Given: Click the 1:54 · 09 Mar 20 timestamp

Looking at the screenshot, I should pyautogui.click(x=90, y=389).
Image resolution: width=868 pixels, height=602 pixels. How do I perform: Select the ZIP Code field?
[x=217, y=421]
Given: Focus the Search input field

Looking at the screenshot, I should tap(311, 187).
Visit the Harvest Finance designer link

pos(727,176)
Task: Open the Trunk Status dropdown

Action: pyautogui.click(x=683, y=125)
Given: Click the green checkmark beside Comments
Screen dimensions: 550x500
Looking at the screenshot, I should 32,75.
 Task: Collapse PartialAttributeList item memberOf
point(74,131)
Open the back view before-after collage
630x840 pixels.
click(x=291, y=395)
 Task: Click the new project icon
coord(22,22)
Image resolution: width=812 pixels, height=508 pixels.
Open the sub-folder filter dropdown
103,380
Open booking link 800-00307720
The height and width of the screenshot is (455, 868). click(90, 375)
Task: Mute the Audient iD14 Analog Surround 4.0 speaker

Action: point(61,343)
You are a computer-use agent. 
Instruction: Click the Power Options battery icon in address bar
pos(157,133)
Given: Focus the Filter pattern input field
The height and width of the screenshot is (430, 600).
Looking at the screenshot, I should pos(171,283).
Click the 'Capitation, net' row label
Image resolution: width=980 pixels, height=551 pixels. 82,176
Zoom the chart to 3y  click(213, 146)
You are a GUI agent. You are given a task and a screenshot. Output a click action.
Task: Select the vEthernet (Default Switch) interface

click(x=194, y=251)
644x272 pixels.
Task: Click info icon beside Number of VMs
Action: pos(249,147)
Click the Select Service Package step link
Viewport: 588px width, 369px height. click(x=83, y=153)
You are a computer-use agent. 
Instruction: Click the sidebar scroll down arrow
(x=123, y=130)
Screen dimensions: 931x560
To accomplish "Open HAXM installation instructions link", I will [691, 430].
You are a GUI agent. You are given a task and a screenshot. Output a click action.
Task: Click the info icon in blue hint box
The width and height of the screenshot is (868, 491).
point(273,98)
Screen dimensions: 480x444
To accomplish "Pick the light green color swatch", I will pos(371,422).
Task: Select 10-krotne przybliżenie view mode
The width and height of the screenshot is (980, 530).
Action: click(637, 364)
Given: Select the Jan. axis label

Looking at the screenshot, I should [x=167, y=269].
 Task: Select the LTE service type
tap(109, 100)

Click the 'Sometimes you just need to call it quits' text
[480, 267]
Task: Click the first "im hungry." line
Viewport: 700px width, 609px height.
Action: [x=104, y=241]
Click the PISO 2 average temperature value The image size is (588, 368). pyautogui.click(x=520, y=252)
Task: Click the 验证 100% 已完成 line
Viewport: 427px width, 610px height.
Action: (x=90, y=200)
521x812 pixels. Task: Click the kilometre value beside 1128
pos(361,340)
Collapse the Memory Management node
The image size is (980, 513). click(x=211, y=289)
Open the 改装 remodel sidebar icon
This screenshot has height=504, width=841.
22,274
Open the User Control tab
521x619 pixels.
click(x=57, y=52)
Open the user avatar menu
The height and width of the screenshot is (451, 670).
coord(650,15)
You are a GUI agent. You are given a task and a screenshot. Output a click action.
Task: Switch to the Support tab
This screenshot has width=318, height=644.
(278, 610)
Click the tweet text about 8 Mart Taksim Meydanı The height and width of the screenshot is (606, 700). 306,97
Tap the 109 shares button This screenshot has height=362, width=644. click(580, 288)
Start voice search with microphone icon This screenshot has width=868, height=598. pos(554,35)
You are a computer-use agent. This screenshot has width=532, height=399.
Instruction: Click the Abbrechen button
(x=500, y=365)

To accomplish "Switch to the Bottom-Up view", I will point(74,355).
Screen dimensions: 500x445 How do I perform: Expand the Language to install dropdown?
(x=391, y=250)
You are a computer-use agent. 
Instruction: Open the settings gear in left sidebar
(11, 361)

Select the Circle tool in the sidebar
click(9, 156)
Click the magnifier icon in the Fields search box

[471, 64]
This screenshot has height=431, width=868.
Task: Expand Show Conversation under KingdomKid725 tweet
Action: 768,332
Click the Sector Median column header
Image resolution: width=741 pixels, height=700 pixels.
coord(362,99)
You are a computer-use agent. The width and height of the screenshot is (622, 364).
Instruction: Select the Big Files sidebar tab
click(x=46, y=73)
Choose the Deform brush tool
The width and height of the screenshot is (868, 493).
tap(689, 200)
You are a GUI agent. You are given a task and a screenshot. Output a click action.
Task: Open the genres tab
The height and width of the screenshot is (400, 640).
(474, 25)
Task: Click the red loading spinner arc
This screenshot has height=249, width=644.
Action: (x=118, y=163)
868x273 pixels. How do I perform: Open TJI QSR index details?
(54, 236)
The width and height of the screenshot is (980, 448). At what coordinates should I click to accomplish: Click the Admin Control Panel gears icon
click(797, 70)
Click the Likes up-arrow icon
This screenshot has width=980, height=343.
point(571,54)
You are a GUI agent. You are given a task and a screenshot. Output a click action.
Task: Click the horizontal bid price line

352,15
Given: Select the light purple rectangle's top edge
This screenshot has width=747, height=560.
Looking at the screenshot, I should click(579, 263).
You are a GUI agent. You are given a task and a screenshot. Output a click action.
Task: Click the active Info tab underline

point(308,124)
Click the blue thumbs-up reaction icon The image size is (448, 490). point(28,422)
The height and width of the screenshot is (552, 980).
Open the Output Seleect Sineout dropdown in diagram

+++

WHAT YOU WILL DO: Look back at the entries above and repeat, unchanged, every line from the line holding "521x619 pixels." through the line holding "Click the tweet".

COMPLETED TASK:
521x619 pixels.
click(x=57, y=52)
Open the user avatar menu
The height and width of the screenshot is (451, 670).
coord(650,15)
You are a GUI agent. You are given a task and a screenshot. Output a click action.
Task: Switch to the Support tab
This screenshot has width=318, height=644.
(278, 610)
Click the tweet text about 8 Mart Taksim Meydanı The height and width of the screenshot is (606, 700). 306,97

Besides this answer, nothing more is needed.